Ethics Committee Investigates
Since the start of the MindGeek controversy, the House of Commons Standing Committee on Information, Privacy, and Ethics has been investigating the question of ‘Protection of Privacy and reputation on Platforms such as Pornhub.’
ARPA Canada was able to file a written brief to the Ethics Committee on this subject which you can read here. Two of our recommendations relate directly to the SISE Act – 1. To shift the onus of proving the legitimacy of any pornographic video away from the victim and onto both the pornography creator and the content host, and 2. to address the need for any creator and content host to verify the consent of the individuals portrayed in the pornographic material before making any such material available for consumption.
Parliament needs to address the fact that these sites host videos of violent pornography, rape and pornographic videos featuring underage girls. More needs to be done by Parliament and law enforcement to ensure that the pornography industry stops exploiting vulnerable women. The introduction of this bill comes at a crucial time in the national discussion.
What does the SISE Act do?
The Liberal government responded to the controversy in December by saying they hope to introduce legislation to address these concerns soon. As of now, this has not happened.
MP Viersen’s SISE Act seeks to take the lead in encouraging the government to address this problem.
The SISE Act adds two offences to the Criminal Code: making it an offence to create pornographic material for a commercial purpose without verifying the age and consent of the individuals shown, and to distribute pornographic material for a commercial purpose without verifying the age and consent of those shown. It also seeks to address cases where consent has been withdrawn.

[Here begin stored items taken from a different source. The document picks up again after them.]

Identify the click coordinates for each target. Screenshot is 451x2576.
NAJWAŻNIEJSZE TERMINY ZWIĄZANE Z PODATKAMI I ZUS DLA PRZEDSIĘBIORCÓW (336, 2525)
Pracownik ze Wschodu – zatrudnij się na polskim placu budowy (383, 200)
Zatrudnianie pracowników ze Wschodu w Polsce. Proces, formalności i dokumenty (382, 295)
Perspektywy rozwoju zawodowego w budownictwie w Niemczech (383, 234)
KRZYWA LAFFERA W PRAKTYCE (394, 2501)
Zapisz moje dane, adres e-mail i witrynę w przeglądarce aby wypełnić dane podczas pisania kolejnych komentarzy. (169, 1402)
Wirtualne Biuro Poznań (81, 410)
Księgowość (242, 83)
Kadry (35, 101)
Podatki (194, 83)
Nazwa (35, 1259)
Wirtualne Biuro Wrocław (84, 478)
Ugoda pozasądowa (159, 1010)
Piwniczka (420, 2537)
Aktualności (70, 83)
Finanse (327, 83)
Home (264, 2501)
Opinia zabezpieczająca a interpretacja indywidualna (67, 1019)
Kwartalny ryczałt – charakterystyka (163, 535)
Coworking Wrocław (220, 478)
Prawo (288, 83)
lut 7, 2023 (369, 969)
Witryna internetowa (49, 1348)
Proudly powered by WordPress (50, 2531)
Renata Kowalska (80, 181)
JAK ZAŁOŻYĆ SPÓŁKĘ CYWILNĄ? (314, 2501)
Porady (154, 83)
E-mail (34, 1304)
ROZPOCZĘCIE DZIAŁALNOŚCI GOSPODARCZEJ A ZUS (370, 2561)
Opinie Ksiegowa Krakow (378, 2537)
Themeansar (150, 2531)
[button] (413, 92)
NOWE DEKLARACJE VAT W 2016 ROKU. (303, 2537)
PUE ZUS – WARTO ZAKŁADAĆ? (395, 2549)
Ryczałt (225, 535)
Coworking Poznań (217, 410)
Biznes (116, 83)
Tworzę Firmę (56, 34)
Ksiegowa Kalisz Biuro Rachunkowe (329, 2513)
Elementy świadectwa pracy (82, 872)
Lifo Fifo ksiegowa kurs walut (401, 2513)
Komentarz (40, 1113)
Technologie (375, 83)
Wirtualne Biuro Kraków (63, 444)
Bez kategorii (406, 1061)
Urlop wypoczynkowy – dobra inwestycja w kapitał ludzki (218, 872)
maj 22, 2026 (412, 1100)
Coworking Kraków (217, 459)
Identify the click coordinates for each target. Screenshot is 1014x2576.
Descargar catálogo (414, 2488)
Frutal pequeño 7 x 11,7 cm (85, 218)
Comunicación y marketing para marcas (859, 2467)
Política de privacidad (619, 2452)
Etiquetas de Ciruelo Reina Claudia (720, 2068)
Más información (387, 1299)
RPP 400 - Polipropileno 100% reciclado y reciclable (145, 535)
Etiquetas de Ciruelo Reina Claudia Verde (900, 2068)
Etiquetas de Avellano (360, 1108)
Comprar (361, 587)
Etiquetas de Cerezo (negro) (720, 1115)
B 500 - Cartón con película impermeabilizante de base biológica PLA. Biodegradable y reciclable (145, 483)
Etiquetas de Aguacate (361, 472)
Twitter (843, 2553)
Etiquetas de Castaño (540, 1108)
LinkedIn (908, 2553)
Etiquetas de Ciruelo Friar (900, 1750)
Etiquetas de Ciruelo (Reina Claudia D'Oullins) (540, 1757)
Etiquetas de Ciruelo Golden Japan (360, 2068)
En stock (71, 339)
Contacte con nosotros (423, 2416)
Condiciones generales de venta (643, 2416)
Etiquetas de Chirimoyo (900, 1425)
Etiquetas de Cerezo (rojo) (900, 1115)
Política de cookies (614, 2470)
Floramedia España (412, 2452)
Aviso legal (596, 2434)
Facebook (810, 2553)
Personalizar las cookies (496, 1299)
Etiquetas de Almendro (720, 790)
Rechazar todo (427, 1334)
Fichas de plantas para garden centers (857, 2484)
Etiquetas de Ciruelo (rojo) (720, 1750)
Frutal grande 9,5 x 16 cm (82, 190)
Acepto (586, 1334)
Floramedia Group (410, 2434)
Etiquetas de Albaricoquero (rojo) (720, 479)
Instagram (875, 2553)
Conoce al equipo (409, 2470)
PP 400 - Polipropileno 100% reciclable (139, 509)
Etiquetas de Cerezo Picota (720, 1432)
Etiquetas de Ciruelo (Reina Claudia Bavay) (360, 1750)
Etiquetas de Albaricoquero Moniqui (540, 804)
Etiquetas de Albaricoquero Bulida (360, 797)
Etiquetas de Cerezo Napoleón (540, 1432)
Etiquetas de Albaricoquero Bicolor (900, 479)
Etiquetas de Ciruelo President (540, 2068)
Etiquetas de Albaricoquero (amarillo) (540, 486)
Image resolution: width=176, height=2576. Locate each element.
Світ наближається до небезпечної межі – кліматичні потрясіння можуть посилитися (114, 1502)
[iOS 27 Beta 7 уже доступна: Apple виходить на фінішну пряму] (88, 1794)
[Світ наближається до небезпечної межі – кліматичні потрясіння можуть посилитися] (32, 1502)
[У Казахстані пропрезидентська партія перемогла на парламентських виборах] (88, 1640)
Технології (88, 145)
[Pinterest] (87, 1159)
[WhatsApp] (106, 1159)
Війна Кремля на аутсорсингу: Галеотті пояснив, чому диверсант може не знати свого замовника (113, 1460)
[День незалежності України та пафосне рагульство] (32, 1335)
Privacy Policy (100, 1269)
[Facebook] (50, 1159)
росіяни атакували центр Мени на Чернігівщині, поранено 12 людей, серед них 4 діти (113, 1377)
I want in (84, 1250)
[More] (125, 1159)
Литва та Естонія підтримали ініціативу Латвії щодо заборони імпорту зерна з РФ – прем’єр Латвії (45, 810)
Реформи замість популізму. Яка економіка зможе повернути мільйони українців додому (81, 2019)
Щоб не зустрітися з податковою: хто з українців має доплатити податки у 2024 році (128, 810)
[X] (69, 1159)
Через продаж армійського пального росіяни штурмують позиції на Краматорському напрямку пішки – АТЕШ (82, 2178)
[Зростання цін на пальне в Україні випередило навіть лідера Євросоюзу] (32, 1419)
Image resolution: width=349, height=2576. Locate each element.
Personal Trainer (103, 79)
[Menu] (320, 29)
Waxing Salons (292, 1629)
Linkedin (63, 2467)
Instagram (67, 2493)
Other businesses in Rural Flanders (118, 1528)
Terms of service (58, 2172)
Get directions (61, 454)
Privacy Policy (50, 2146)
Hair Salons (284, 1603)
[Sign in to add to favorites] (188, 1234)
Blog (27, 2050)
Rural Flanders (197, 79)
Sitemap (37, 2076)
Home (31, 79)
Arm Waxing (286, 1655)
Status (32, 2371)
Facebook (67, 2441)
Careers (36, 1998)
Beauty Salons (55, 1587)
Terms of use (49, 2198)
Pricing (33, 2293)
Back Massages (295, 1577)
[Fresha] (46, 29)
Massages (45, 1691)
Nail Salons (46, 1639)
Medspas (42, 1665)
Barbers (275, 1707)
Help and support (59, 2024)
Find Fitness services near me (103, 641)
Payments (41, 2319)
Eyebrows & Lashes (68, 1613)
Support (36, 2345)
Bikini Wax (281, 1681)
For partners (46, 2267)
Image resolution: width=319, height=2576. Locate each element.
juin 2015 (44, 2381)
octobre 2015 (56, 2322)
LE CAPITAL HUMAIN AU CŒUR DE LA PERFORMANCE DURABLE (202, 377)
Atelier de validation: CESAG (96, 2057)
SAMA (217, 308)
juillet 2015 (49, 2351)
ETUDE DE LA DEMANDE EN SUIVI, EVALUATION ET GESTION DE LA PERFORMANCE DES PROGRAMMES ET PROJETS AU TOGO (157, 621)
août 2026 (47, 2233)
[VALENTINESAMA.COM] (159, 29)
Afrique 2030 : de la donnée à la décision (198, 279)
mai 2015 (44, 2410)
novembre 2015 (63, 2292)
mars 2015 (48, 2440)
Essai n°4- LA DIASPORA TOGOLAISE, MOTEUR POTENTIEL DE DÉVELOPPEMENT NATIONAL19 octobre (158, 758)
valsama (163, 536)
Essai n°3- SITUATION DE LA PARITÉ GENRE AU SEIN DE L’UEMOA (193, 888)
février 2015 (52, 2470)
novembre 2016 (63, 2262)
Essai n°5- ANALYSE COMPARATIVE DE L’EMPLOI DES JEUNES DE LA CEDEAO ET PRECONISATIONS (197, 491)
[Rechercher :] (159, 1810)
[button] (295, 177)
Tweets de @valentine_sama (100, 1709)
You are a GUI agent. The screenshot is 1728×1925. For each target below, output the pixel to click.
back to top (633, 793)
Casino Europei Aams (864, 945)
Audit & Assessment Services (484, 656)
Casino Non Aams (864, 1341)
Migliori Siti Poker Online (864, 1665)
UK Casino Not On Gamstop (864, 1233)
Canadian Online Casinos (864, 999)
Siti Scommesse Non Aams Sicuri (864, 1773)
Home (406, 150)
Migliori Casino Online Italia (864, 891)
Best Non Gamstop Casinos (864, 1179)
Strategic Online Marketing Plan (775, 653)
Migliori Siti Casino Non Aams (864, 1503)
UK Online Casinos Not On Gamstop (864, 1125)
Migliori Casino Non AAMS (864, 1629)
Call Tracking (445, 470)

The SISE Act also addresses concerns about the portrayal of minors and escalates penalties for material that depicts minors.
Finally, the SISE Act seeks to address a trend in pornographic material that depicts cruelty and violence or hatred towards identifiable groups, such as racial minorities and more.
“For years, pornographic platforms in Canada have published sexually explicit material without any requirement to verify the age or consent of those depicted in them,” says MP Arnold Viersen. “As a result, egregious videos of sex trafficking, child exploitation, and sexual assault have proliferated on Canadian pornography websites. Many of these videos have been monetized, bringing in massive profits. ”
ARPA is proud to endorse the SISE Act
ARPA Canada is pleased to endorse MP Viersen’s bill. We will do what we can to promote this legislation and to encourage a healthy national discussion about this issue and work towards greater protections for the victims of this kind of online exploitation. We pray that this may be a step in the right direction towards ending the widespread proliferation of pornographic material and the abusive market that comes with it.